(Records drawn from a dataset)
- - - - - - -

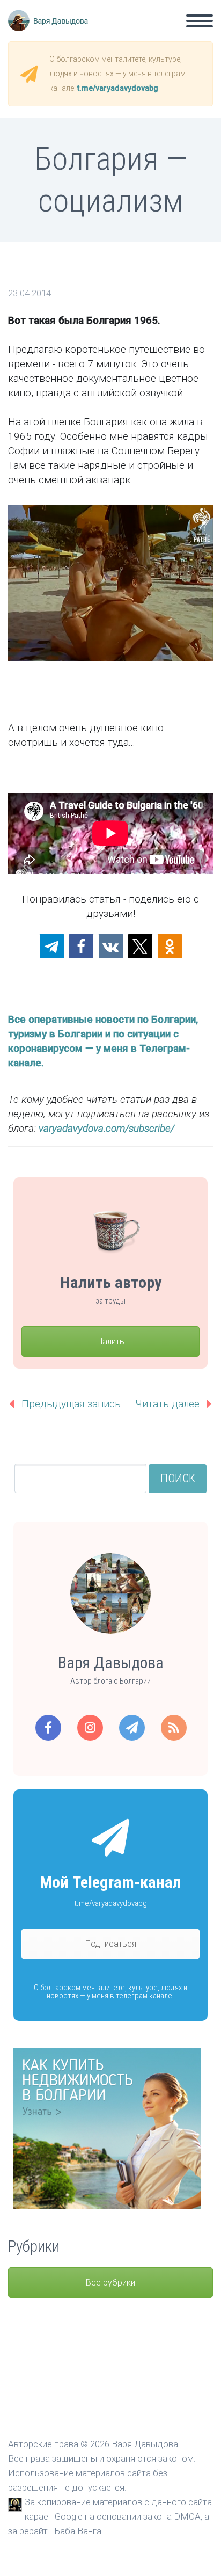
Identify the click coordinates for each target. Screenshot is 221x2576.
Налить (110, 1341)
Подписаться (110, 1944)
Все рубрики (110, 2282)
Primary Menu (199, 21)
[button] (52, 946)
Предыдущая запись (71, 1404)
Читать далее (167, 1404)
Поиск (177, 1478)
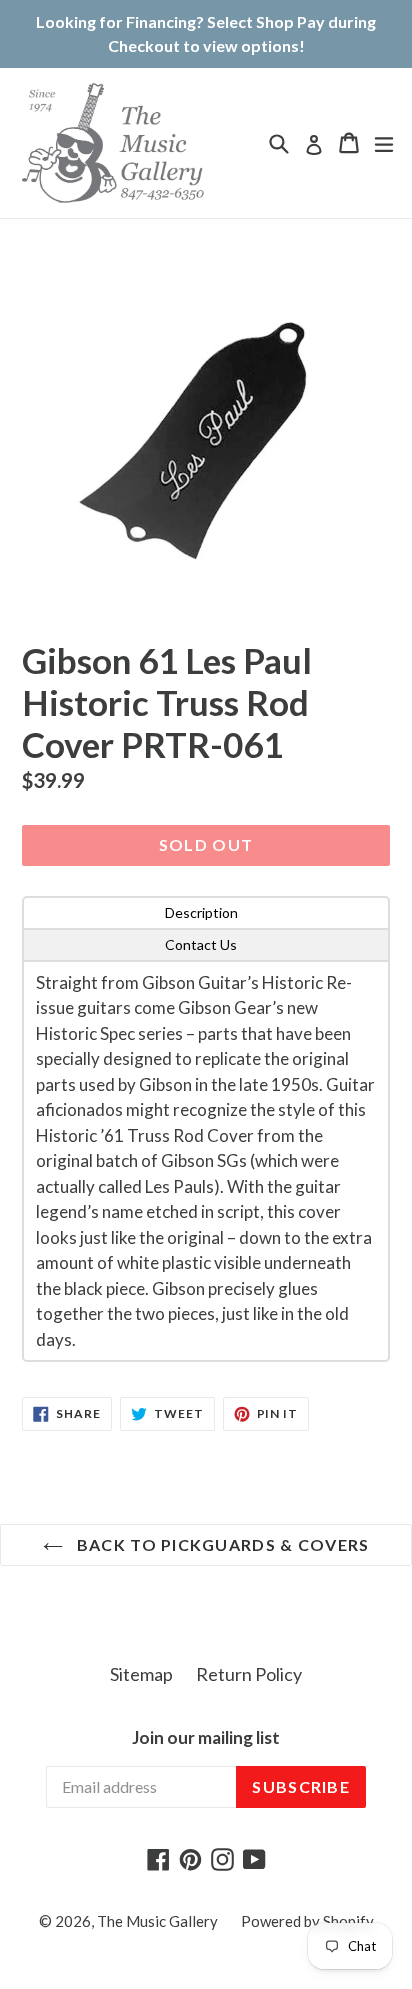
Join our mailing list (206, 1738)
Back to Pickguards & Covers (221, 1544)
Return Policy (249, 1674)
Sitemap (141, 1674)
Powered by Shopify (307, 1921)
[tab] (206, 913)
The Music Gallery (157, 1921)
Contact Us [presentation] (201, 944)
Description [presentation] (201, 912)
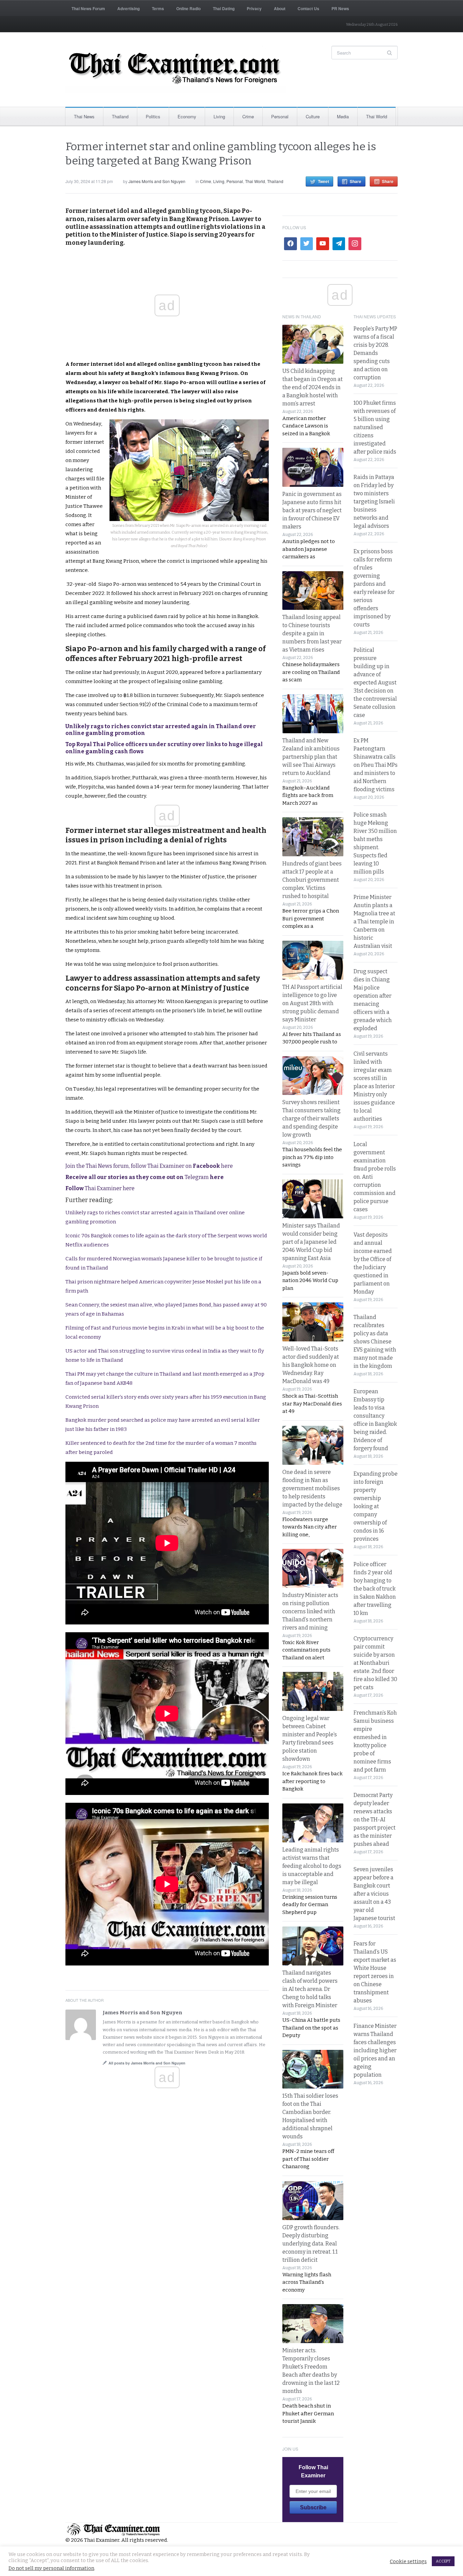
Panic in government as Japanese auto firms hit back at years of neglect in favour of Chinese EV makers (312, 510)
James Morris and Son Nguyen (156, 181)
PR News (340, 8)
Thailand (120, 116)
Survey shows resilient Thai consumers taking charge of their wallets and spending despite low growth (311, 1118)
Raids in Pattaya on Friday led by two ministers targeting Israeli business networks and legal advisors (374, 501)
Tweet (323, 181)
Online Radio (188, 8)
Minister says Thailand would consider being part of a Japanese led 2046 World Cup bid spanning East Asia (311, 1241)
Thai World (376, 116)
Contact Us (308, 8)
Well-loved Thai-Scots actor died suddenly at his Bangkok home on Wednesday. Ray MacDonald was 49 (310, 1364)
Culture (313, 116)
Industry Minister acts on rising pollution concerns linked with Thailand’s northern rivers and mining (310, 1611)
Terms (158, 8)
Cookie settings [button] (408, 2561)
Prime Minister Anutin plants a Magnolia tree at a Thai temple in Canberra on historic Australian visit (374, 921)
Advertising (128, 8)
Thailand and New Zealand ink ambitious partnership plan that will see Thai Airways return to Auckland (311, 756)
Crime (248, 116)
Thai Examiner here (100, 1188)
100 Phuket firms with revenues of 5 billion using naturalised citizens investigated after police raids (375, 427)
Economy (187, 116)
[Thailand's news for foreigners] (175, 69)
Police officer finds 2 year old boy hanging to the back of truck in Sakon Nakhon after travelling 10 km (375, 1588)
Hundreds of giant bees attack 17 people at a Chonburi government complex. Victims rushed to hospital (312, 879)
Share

- - - - - - -

(What the exercise asks)
In the records above, locate the line that contains "Culture (313, 116)". Repeat it and every line after it, exactly, and nothing else.

(Exercise solution)
Culture (313, 116)
Industry Minister acts on rising pollution concerns linked with Thailand’s northern rivers and mining (310, 1611)
Terms (158, 8)
Cookie settings [button] (408, 2561)
Prime Minister Anutin plants a Magnolia tree at a Thai temple in Canberra on historic Australian visit (374, 921)
Advertising (128, 8)
Thailand and New Zealand ink ambitious partnership plan that will see Thai Airways return to Auckland (311, 756)
Crime (248, 116)
Thai Examiner here (100, 1188)
100 Phuket firms with revenues of 5 billion using naturalised citizens investigated after police raids (375, 427)
Economy (187, 116)
[Thailand's news for foreigners] (175, 69)
Police officer finds 2 year old boy hanging to the back of truck in Sakon Nakhon after travelling 10 km (375, 1588)
Hundreds of giant bees attack 17 people at a Chonburi government complex. Victims rushed to hospital (312, 879)
Share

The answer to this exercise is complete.